Pour illustrer le déclin du cyclisme professionnel suisse, il suffit de jeter un coup d'oeil sur le palmarès du Tour d'Espagne. Troisième plus grande course à étapes après le Tour de France et le Giro, la Vuelta a plutôt réussi aux Suisses dans les années 90, considérées comme les années EPO.

Tony Rominger, vainqueur en 92, 93 et 94, et Alex Zülle, lauréat en 96 et 97, ont marqué de leur coup de pédale les routes espagnoles. En 1996, trois Suisses, Alex Zülle, Tony Rominger et Laurent Dufaux ont même réussi l'exploit de monter sur le podium final à Madrid. Un triplé historique!

Cette époque est désormais révolue. En 2005, le meilleur Suisse au classement général, Patrick Calgagni, s'est classé 40e à 1h25'. En 2006, notre meilleur représentant, David Loosli, a terminé 63e à 1h45. Cette année encore, les espoirs de voir un coureur du cru s'illustrer sont quasi nuls.

Phonak et Astana: même gâchis!

Eté 2006: Floyd Landis est testé positif à la testostérone à l'issue d'un Tour de France remporté de manière spectaculaire après une folle chevauchée solitaire lors de la 17e étape.
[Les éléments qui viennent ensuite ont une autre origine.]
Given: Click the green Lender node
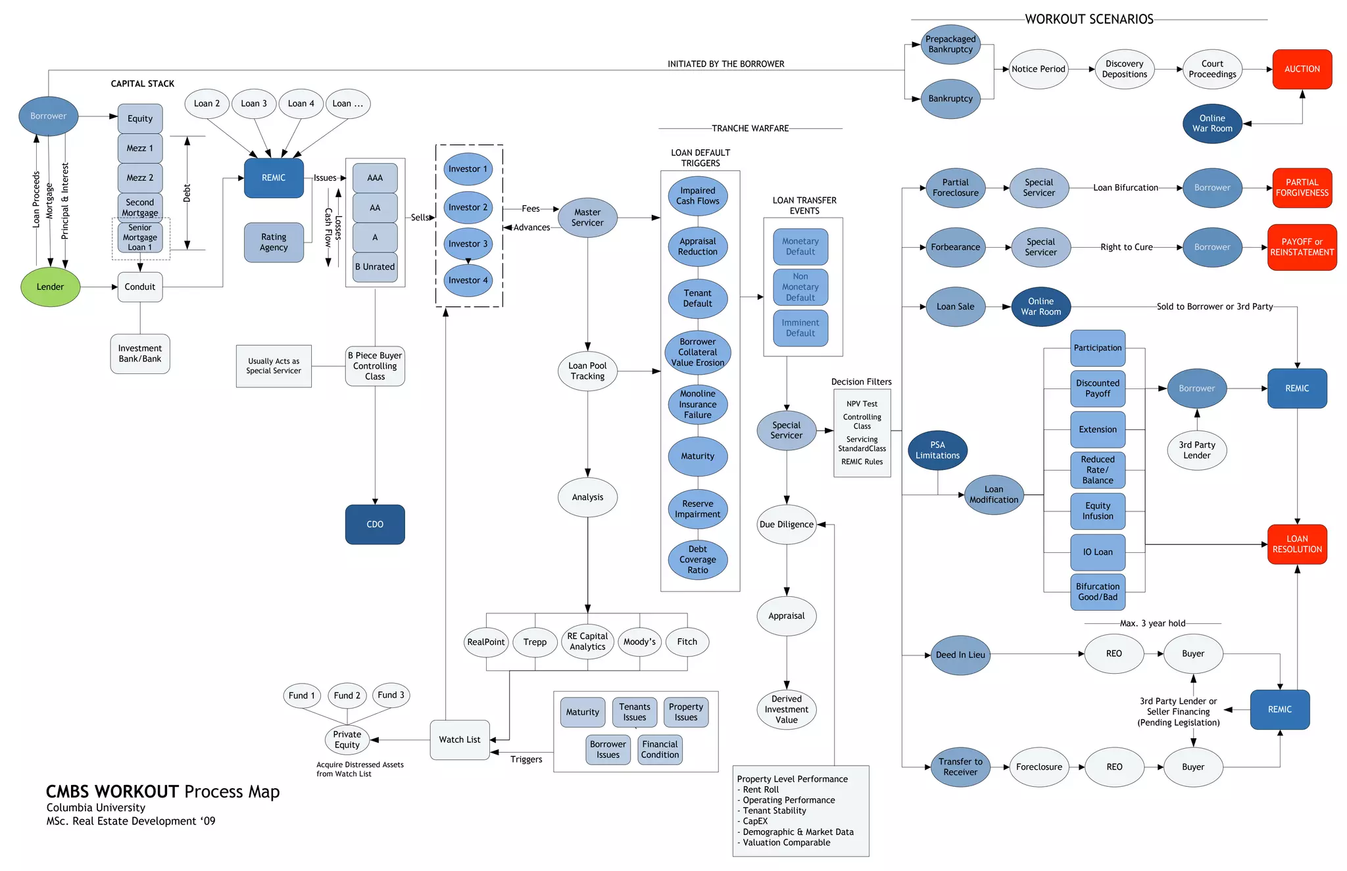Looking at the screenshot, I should (x=50, y=287).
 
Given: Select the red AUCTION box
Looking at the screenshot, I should (x=1302, y=69).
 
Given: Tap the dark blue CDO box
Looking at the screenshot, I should (x=375, y=524).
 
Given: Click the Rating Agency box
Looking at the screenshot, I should (x=274, y=242).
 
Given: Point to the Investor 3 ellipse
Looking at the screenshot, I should (x=468, y=244).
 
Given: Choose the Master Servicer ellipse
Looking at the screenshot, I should (x=587, y=218).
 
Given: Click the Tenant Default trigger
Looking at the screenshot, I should (x=697, y=298).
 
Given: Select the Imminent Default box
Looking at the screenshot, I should (x=800, y=328).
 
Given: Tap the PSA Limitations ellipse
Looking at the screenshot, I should (x=937, y=450).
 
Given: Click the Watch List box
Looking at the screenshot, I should (x=460, y=740).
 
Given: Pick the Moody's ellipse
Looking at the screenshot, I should (x=639, y=642).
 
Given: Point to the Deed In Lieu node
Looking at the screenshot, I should (x=960, y=655).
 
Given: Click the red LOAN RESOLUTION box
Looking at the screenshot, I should (x=1296, y=544).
Déjà secouée par de nombreuses affaires de dopage, Phonak ne se remettra jamais de ce coup dur de trop et se voit contrainte de quitter le monde du cyclisme par la petite porte.

Eté 2007: Alexandre Vinokourov, grand favori du Tour de France à l'agonie, tente le tout pour le tout et se fait pincer pour s'être transfusé le sang d'un autre. Son équipe, Astana, se retire des routes françaises. Déjà confrontée à des cas de dopage en série, la formation de Marc Biver, manager annoncé sur le départ, voit son avenir au sein du peloton bien assombri.

Phonak et Astana: deux équipes à licence suisse, deux équipes censées jouer les premiers rôles dans l'élite du cyclisme, deux équipes briseuses de rêve pour de nombreux coureurs helvétiques talentueux.

Si Astana n'a pour certains de suisse que les plaques neuchâteloises montées sur les voitures suiveuses, la quasi-totalité du financement étant assuré par cinq entreprises kazakhes actives dans le pétrole et la sidérurgie, il n'en demeure pas moins qu'elle compte en son sein quatre coureurs du cru censés incarner l'avenir.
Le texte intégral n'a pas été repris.